In [ ]:
%matplotlib inline

NeuroVault cross-study ICA maps.

This example shows how to download statistical maps from NeuroVault, label them with NeuroSynth terms, and compute ICA components across all the maps.

See :func:nilearn.datasets.fetch_neurovault documentation for more details.

In [ ]:
# Author: Ben Cipollini
# License: BSD
# Ported from code authored by Chris Filo Gorgolewski, Gael Varoquaux
# https://github.com/NeuroVault/neurovault_analysis
import warnings

import numpy as np
from scipy import stats
from sklearn.decomposition import FastICA

from nilearn.datasets import fetch_neurovault
from nilearn.image import smooth_img

from nilearn.datasets import load_mni152_brain_mask
from nilearn.input_data import NiftiMasker

from nilearn import plotting

Get image and term data

In [ ]:
# Download images
# Here by default we only download 80 images to save time,
# but for better results I recommend using at least 200.
print("Fetching Neurovault images; "
      "if you haven't downloaded any Neurovault data before "
      "this will take several minutes.")
nv_data = fetch_neurovault(max_images=30, fetch_neurosynth_words=True)

images = nv_data['images']
term_weights = nv_data['word_frequencies']
vocabulary = nv_data['vocabulary']
if term_weights is None:
    term_weights = np.ones((len(images), 2))
    vocabulary = np.asarray(
        ["Neurosynth is down", "Please try again later"])

# Clean and report term scores
term_weights[term_weights < 0] = 0
total_scores = np.mean(term_weights, axis=0)

print("\nTop 10 neurosynth terms from downloaded images:\n")

for term_idx in np.argsort(total_scores)[-10:][::-1]:
    print(vocabulary[term_idx])

Reshape and mask images

In [ ]:
print("\nReshaping and masking images.\n")

with warnings.catch_warnings():
    warnings.simplefilter('ignore', UserWarning)
    warnings.simplefilter('ignore', DeprecationWarning)

    mask_img = load_mni152_brain_mask()
    masker = NiftiMasker(
        mask_img=mask_img, memory='nilearn_cache', memory_level=1)
    masker = masker.fit()

    # Images may fail to be transformed, and are of different shapes,
    # so we need to transform one-by-one and keep track of failures.
    X = []
    is_usable = np.ones((len(images),), dtype=bool)
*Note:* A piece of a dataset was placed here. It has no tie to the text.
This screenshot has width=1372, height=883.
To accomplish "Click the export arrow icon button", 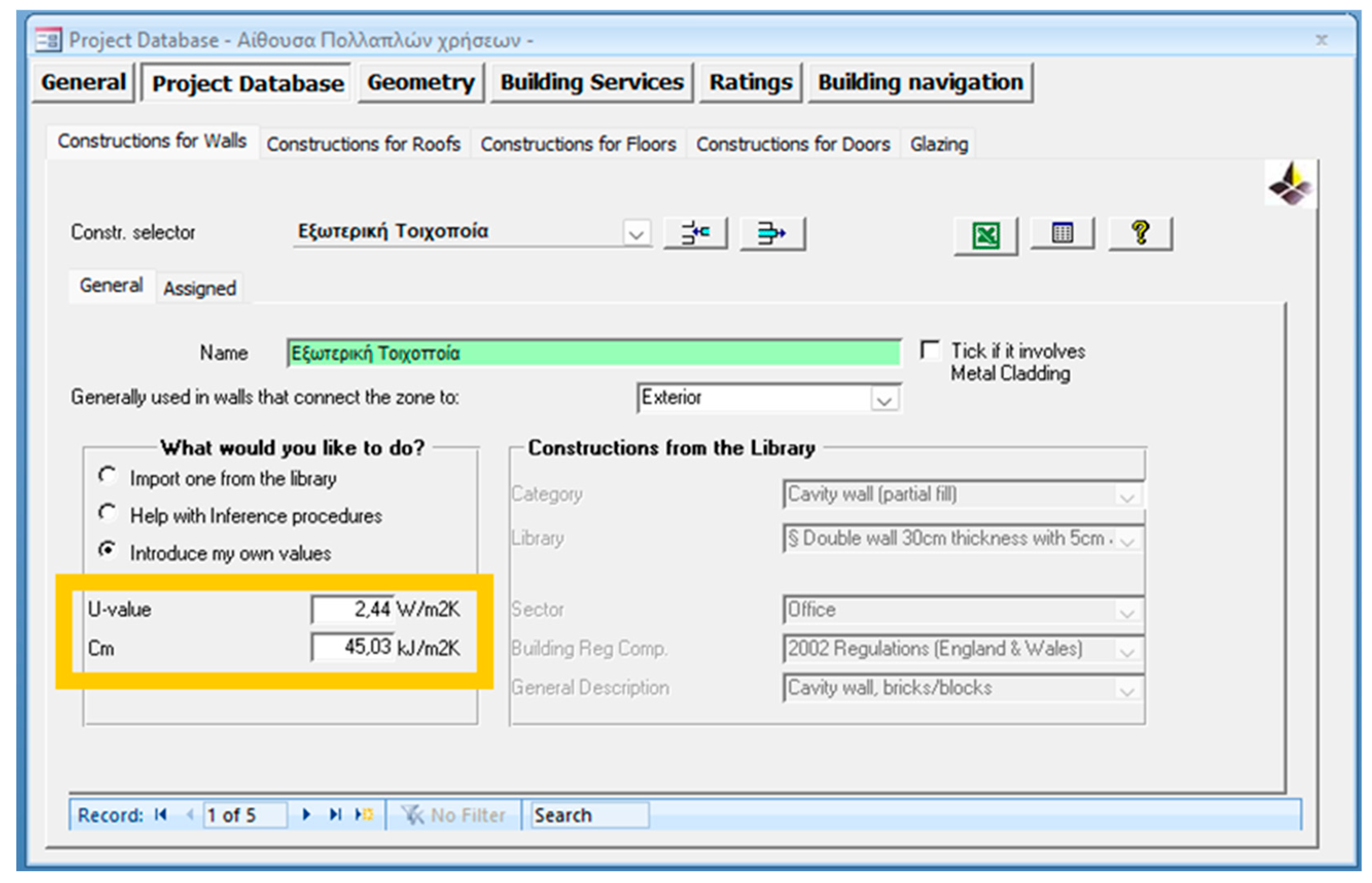I will 771,233.
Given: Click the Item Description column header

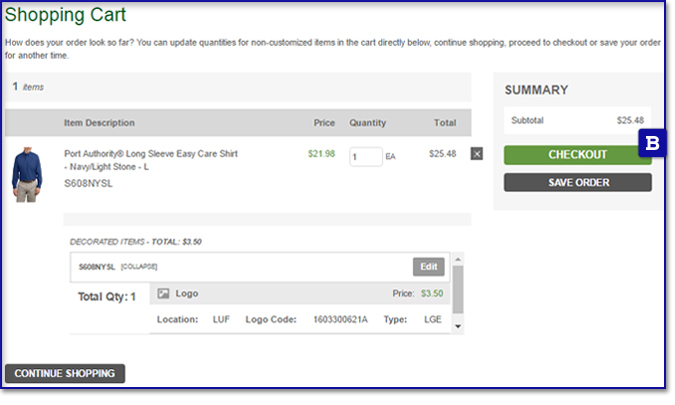Looking at the screenshot, I should pyautogui.click(x=99, y=123).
    for index, image_path in enumerate(images):
        # load image and remove nan and inf values.
        # applying smooth_img to an image with fwhm=None simply cleans up
        # non-finite values but otherwise doesn't modify the image.
        image = smooth_img(image_path, fwhm=None)
        try:
            X.append(masker.transform(image))
        except Exception as e:
            meta = nv_data['images_meta'][index]
            print("Failed to mask/reshape image: id: {0}; "
                  "name: '{1}'; collection: {2}; error: {3}".format(
                      meta.get('id'), meta.get('name'),
                      meta.get('collection_id'), e))
            is_usable[index] = False

# Now reshape list into 2D matrix, and remove failed images from terms
X = np.vstack(X)
term_weights = term_weights[is_usable, :]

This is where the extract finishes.